### TO DO
How many lines of the data contain the string "Sold"? Write the number and nothing more.

(Stored items)
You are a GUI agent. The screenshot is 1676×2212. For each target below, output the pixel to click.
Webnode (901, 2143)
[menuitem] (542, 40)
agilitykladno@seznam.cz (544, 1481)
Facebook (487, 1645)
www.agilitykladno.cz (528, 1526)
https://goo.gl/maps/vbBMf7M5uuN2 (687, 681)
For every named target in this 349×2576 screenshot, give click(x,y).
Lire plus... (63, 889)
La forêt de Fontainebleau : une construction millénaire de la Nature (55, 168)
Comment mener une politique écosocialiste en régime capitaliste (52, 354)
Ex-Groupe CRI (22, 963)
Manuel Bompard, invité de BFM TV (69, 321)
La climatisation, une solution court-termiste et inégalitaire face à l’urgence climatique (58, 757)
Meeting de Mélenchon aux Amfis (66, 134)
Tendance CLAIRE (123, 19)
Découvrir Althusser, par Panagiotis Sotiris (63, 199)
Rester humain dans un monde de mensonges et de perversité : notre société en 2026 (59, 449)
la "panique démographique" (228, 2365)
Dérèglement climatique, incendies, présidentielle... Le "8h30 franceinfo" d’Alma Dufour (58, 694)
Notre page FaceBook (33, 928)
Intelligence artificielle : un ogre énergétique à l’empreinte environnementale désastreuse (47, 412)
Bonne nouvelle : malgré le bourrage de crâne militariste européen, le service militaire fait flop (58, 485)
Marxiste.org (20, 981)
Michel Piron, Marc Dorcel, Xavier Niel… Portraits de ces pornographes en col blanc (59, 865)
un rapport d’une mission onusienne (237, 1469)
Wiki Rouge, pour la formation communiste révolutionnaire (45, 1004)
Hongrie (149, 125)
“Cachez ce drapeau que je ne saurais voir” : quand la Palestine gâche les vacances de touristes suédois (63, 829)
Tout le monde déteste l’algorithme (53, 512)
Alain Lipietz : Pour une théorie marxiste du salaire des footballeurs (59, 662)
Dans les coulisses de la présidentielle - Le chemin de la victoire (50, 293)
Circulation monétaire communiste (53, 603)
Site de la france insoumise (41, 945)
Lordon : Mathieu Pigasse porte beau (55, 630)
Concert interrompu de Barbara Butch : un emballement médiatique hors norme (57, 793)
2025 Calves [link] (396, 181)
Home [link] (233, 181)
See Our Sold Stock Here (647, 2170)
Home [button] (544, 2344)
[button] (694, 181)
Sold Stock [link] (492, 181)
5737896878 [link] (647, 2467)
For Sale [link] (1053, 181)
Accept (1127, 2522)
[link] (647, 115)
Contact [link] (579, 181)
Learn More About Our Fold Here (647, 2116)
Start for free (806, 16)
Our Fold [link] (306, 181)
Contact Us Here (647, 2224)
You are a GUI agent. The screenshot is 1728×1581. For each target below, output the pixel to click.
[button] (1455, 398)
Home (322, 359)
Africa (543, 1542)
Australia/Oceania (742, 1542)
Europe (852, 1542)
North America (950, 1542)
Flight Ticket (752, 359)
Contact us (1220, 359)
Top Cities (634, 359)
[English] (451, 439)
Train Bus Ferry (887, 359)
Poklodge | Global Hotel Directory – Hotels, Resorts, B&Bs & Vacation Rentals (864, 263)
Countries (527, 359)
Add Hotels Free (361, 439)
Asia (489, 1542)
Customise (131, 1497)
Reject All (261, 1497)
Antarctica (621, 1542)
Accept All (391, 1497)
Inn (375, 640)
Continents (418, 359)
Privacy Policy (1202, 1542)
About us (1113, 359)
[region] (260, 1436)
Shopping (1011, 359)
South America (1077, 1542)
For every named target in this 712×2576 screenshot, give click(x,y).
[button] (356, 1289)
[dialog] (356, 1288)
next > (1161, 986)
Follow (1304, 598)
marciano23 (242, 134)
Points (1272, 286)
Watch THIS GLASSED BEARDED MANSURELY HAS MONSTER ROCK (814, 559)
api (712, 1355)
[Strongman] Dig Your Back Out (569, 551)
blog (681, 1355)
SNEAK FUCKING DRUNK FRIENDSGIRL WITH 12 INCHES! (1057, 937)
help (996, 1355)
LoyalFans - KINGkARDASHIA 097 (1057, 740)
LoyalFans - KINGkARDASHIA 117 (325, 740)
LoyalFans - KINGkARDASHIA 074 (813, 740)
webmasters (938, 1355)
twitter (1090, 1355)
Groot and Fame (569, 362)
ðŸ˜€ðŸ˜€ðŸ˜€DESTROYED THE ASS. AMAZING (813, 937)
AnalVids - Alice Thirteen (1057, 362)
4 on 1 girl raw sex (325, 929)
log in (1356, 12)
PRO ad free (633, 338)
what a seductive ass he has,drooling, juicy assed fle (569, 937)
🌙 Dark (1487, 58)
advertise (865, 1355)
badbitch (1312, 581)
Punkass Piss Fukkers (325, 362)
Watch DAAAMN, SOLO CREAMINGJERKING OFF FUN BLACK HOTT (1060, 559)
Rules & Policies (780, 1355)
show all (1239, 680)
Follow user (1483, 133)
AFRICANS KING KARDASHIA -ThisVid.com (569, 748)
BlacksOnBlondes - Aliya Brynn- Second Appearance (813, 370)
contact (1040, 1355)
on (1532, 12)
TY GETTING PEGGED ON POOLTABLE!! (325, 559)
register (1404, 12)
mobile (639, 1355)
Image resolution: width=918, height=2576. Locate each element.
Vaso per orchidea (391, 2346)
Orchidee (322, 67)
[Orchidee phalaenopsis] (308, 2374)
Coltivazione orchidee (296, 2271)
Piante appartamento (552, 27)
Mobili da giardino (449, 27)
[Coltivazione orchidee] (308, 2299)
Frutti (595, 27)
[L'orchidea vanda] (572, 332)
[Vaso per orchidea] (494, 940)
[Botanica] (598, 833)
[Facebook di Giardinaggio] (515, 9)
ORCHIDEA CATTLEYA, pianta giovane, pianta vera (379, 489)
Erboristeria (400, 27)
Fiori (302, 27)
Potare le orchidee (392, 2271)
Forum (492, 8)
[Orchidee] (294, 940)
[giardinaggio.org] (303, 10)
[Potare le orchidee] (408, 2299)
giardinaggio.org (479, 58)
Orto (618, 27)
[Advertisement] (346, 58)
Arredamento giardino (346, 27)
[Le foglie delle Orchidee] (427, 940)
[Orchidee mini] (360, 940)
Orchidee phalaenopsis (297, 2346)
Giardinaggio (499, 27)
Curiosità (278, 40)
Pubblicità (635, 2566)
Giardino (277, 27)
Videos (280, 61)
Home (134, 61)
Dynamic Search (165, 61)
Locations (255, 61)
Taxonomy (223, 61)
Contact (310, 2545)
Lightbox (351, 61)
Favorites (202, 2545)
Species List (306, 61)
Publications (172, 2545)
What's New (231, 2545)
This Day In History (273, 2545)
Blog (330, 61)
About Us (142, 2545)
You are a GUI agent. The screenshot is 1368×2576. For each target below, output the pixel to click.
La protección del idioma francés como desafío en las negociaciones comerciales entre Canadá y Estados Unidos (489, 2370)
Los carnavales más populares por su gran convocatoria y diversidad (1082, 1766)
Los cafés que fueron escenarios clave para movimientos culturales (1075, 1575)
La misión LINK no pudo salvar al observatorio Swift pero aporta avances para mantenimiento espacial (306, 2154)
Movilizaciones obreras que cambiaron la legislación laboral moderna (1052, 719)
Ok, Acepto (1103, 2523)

### EXERCISE SOLUTION
2